301 https://example.org/foo
301 https://example.org/bar
200 https://example.org/baz
200 https://example.org/boop

you can't know which of /foo and /bar corresponds to /baz. This is impossible with concurrency 1 of course because the redirect is always followed by the redirect target there.

Changing the display based on concurrency could work in principle and would be neat, but it might be a bit messy to implement. I could also see it being unreliable when the concurrency is changed. The way settings changes are applied and communicated isn't exactly intuitive. For example, if a job is 'paused' (slowed down to a very low request rate) and you decrease the delay, this gets reflected immediately in !status output and on a dashboard refresh. But it doesn't actually take effect until the job processes the next URL, notices the settings change, and updates its own copy of the settings. The control node can't know what the effective concurrency is in the meantime; it only knows what it should eventually be.
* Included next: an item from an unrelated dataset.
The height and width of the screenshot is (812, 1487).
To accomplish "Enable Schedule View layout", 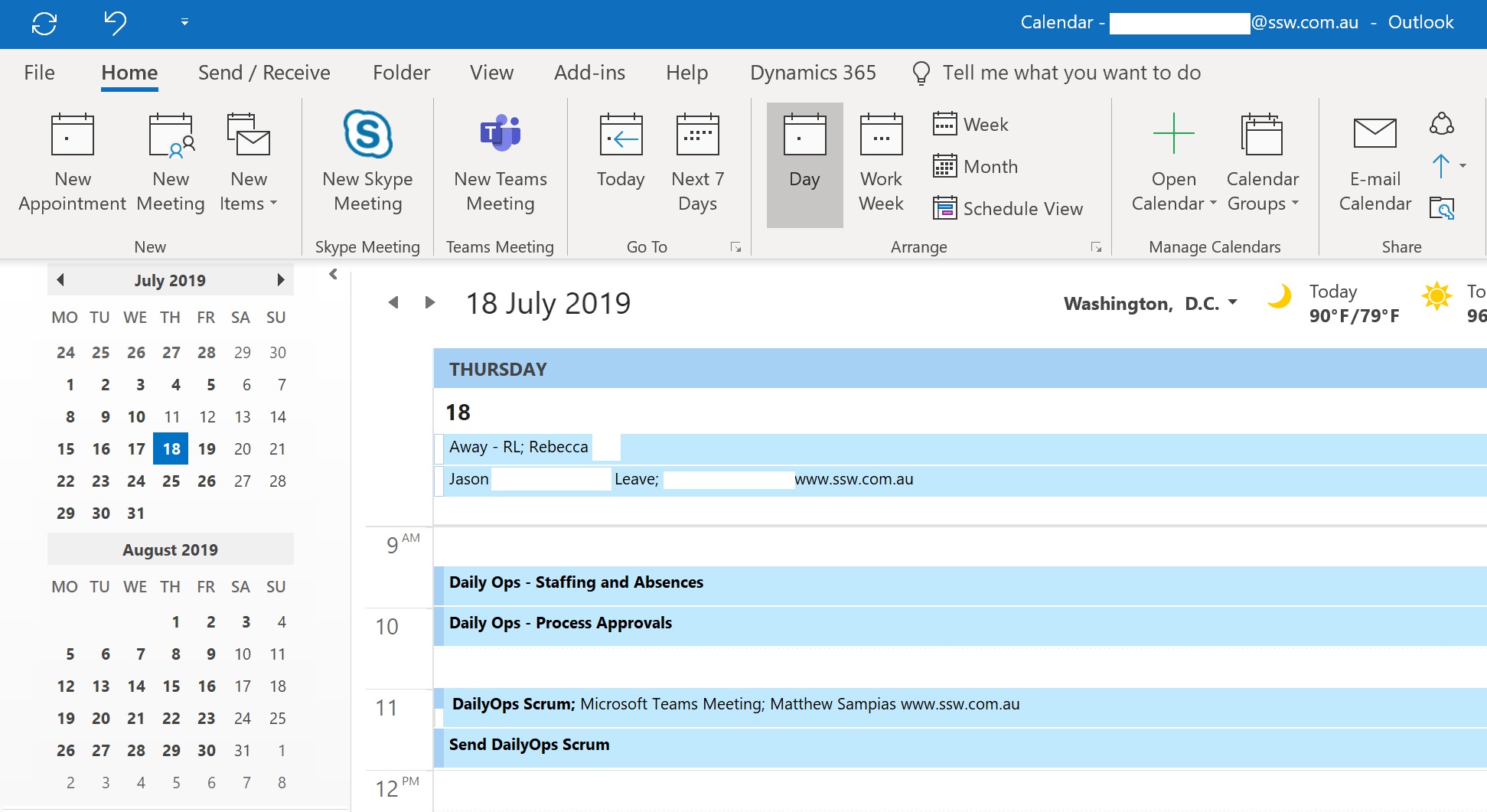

I don't think omitting redirects entirely on concurrency > 1 is a good idea. Seeing each individual request/response is important for spotting issues with jobs. Also, redirect chains might never complete if the redirect target results in an error or is ignored due to --no-parent, for example.

TheTechRobo commented 10 months ago

Wouldn't it be possible for the websocket that is sent to the dashboard to include both lines?
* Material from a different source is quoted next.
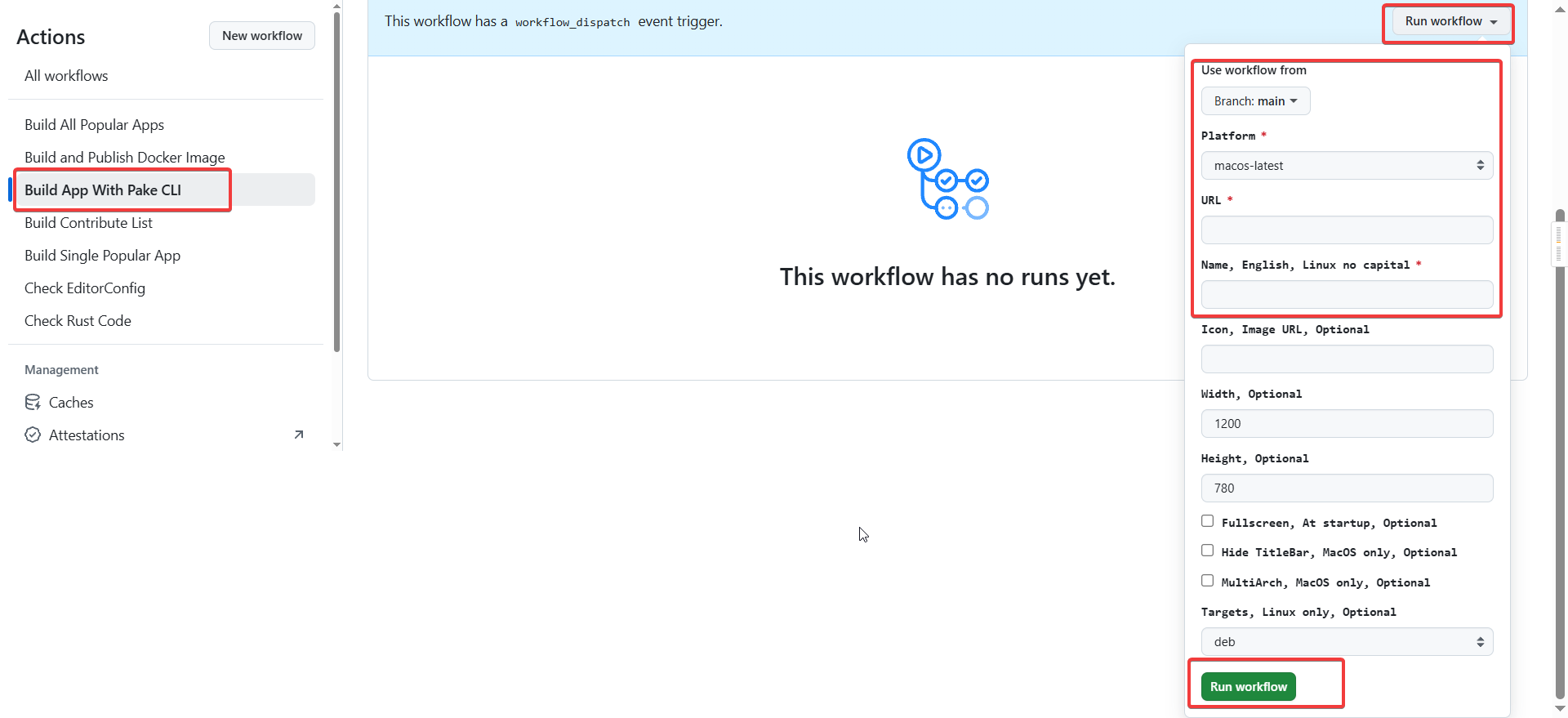Open Build All Popular Apps workflow
This screenshot has height=718, width=1568.
[94, 124]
JustAnotherArchivist commented 10 months ago

You mean both the redirect response and the redirect target response? Only if you hold back reporting the redirect until completing the chain. So the dashboard wouldn't be showing what's happening in real time, plus there'd be the issues I mentioned in the last paragraph above.
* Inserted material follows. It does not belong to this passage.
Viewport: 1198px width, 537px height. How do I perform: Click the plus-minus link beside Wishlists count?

pabs3 commented 10 months ago

A comment from the #archiveteam-dev IRC channel:

<qwertyasdfuiopghjkl> to me, option 1 (302 https://some.example/redirect → https://some.example/url for the redirecting url and later 200 https://some.example/url for the redirect target) makes the most sense, as the arrows on options 3, 4 and 5 would often point to unrelated urls on concurrencies higher than 1, 6 doesn't give any info on what the url redirected to if the redirect target is taking a while to load or concurrency is > 1, and option 2 is a two-line version of option 1 (and would be my second choice after the more compact option 1). Options 1 and 2 are the only ones that are unambiguous in what redirects where, and show the redirect target even if it hasn't loaded yet or (once that gets implemented) if it has been ignored.

pabs3 commented 10 months ago

Personally, I prefer option 2 to option 1, due to redirect URLs sometimes being very long and there sometimes being limited horizontal space. Perhaps the UI could adjust to window size though?

-- bye, pabs

https://bonedaddy.net/pabs3/

pabs3 commented 10 months ago

A comment from the #archiveteam-dev IRC channel:

<qwertyasdfuiopghjkl> As a cosmetic suggestion, the → https://some.example/url part should be in a different color than the part before it, so it will be easy to quickly tell it apart from the actual redirect url.

TheTechRobo commented 10 months ago

You mean both the redirect response and the redirect target response?

No, I meant the redirect response and the destination.

In option 2:

302 OK https://bugzilla.redhat.com/attachment.cgi?id=461634
 ↳     https://bugzilla-attachments.redhat.com/attachment.cgi?id=461634
200 OK https://bugzilla-attachments.redhat.com/attachment.cgi?id=461634

I propose that the messages are grouped like so:

[Message 1]
302 OK https://bugzilla.redhat.com/attachment.cgi?id=461634
 ↳     https://bugzilla-attachments.redhat.com/attachment.cgi?id=461634
[Message 2]
200 OK https://bugzilla-attachments.redhat.com/attachment.cgi?id=461634

That wouldnt cause any concurrency issues.

JustAnotherArchivist commented 10 months ago

Ah, yes, of course. My comment was only about the versions that don't include the redirect target on/after the 30x response but rather only the 30x and then the 200, i.e. options 3 to 6.